Happy Fish Fry Day! We promise to get back to our “Fishes of Wisconsin” challenge soon, but breaking news has forced it’s way into our news cycle – for the first time ever, scientists have tracked the American eel’s migration to its spawning grounds.
The American eel is awesome, as we’ve explained before. And now we know that is is even more awesome than previously believed, after researchers chronicled the breathtaking journey of a single female eel that swam more than 1,500 miles at depths sometimes exceeding 2,000 feet. We’ll let National Geographic take it from here:
Epic Eel Migration Mapped for the First Time
By Jason Bittel, National Geographic, Oct. 27, 2015
Scientists know that American eels spend most of their adult lives inland or close to the shore, because for thousands of years, that’s where people have caught them. And we know the animals spawn in the open ocean, because that’s where we find their tiny, transparent larvae.

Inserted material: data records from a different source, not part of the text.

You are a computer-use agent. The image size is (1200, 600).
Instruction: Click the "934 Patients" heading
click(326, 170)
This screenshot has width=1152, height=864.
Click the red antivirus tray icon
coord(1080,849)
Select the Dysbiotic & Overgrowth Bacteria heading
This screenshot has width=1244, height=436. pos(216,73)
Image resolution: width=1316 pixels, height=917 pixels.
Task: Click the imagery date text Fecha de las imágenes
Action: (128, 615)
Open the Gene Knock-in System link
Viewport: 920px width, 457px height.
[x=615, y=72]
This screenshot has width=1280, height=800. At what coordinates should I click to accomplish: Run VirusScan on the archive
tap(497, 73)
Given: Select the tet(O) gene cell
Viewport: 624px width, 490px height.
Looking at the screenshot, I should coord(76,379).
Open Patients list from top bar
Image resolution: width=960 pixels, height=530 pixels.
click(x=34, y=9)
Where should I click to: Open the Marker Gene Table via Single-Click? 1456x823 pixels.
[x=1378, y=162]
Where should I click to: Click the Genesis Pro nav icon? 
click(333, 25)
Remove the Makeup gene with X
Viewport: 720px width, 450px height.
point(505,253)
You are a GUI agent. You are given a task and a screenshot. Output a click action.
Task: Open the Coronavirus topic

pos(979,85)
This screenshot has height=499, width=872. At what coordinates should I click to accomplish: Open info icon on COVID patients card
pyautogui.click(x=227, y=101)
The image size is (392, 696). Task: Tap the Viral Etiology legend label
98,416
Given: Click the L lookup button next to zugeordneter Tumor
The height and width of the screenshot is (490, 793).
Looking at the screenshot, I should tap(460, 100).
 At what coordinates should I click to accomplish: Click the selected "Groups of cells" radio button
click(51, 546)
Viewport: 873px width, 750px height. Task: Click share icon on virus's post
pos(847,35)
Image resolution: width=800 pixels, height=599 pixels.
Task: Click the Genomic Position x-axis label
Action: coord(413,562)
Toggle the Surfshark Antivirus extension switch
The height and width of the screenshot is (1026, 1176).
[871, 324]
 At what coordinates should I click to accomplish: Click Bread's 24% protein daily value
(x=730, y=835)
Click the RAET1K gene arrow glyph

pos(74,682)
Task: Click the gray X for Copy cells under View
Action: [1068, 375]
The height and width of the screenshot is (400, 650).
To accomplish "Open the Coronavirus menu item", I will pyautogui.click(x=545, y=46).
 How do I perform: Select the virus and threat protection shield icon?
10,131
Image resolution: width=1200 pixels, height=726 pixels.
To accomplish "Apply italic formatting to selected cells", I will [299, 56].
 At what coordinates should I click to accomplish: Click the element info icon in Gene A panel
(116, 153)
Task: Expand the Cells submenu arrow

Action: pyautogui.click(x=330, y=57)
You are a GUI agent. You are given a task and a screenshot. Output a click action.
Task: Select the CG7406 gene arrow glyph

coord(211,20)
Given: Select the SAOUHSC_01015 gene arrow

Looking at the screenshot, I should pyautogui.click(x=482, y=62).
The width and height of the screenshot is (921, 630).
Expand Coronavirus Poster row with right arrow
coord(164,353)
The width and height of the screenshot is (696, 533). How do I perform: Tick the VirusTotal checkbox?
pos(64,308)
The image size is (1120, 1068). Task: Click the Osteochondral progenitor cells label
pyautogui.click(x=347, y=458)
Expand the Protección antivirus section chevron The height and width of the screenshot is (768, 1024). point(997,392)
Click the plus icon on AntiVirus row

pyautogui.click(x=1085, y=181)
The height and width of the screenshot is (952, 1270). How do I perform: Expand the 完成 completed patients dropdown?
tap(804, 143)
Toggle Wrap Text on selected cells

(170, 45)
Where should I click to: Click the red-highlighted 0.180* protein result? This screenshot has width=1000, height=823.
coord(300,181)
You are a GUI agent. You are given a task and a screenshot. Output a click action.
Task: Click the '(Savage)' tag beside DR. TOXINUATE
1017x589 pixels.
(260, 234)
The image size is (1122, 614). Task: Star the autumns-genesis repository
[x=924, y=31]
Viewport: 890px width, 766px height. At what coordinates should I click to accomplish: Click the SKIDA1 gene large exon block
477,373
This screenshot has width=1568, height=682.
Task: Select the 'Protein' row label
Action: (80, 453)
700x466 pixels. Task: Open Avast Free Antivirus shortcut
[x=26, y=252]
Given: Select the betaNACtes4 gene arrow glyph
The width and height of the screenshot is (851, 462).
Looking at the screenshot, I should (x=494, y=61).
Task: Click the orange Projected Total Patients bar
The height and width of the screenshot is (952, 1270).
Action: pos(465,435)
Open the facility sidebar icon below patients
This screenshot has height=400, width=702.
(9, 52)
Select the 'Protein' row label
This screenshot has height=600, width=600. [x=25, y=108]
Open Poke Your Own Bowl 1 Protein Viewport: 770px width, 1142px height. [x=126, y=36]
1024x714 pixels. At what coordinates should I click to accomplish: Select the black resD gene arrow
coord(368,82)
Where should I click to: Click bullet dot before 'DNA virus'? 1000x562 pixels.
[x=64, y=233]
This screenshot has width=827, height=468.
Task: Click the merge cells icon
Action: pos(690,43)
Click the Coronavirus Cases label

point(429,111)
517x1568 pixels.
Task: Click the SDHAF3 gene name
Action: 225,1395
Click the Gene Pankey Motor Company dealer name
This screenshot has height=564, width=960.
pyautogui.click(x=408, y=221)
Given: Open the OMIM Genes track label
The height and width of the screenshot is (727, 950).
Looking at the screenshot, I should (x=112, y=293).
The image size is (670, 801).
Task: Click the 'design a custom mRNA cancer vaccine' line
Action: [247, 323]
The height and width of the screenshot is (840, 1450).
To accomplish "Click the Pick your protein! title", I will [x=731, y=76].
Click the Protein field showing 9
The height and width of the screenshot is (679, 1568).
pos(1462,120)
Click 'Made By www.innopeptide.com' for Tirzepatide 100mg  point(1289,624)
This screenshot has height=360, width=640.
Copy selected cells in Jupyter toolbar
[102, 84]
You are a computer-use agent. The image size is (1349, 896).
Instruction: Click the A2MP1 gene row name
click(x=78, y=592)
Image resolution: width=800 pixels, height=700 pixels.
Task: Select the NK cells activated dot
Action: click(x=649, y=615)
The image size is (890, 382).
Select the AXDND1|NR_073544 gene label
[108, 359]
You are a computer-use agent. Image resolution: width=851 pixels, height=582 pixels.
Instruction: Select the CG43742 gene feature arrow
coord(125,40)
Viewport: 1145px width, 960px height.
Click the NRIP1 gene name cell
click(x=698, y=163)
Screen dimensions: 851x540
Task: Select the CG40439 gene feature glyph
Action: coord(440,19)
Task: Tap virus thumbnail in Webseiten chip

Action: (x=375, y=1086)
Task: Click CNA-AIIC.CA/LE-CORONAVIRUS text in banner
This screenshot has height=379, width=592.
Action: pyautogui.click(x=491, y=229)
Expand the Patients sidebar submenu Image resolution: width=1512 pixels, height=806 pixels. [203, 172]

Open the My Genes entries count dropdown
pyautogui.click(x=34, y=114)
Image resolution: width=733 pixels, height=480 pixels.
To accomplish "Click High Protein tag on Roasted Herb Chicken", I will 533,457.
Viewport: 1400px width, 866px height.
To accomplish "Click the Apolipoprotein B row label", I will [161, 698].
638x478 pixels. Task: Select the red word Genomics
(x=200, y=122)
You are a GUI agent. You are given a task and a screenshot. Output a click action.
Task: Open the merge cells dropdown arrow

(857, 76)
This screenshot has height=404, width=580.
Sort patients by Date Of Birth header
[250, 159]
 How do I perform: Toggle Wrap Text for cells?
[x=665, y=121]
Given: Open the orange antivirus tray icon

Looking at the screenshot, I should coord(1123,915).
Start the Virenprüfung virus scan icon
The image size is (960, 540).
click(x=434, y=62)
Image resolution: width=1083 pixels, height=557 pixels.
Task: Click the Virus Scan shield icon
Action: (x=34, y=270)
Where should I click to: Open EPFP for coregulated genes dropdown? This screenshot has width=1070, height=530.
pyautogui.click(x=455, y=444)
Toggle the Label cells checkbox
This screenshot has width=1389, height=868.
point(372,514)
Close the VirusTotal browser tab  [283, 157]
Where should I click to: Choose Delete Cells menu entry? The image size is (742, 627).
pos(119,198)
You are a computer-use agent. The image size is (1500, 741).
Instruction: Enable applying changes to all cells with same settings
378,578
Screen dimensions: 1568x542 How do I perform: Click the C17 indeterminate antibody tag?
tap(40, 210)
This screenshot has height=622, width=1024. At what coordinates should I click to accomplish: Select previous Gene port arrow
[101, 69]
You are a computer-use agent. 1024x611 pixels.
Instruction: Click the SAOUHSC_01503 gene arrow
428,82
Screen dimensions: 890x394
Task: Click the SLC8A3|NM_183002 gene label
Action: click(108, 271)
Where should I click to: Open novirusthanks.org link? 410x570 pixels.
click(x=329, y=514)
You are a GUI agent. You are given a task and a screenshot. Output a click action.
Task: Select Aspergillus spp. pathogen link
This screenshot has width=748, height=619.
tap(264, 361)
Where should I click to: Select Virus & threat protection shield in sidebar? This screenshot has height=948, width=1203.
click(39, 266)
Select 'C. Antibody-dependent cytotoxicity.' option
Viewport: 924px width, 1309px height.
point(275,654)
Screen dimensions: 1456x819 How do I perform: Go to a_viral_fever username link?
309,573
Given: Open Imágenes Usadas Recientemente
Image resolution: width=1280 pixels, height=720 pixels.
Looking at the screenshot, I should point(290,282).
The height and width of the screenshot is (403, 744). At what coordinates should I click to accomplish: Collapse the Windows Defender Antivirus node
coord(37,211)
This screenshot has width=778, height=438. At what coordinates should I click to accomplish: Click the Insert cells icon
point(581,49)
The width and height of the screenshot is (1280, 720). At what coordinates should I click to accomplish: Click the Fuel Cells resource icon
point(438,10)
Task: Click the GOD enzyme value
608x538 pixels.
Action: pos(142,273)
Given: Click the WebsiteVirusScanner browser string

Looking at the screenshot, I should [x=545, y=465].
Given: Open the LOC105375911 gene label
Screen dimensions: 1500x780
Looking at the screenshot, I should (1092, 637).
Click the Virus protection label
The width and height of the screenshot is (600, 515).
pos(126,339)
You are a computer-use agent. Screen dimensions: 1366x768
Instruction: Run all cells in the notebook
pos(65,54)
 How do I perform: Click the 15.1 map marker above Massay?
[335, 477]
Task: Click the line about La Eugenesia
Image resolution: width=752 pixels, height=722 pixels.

But despite decades of searching, no adult American eel (Anguilla rostrata) has ever been spotted migrating across the hundreds of miles of ocean between the animals’ adult haunts and their ancestral spawning areas.
That is, until now.
A team of Canadian scientists used satellite tags to track an adult female eel from the coast of Nova Scotia to the northern limits of the Sargasso Sea in the middle of the North Atlantic—a journey of more than 1,500 miles (2,400 kilometers). The team published their results Tuesday in the journal Nature Communications.
“It’s pretty exciting,” says Julian Dodson, a biologist at Laval University in Quebec City and coauthor of the new study. “We’re beginning to catch a glimpse of what’s going on for the first time.”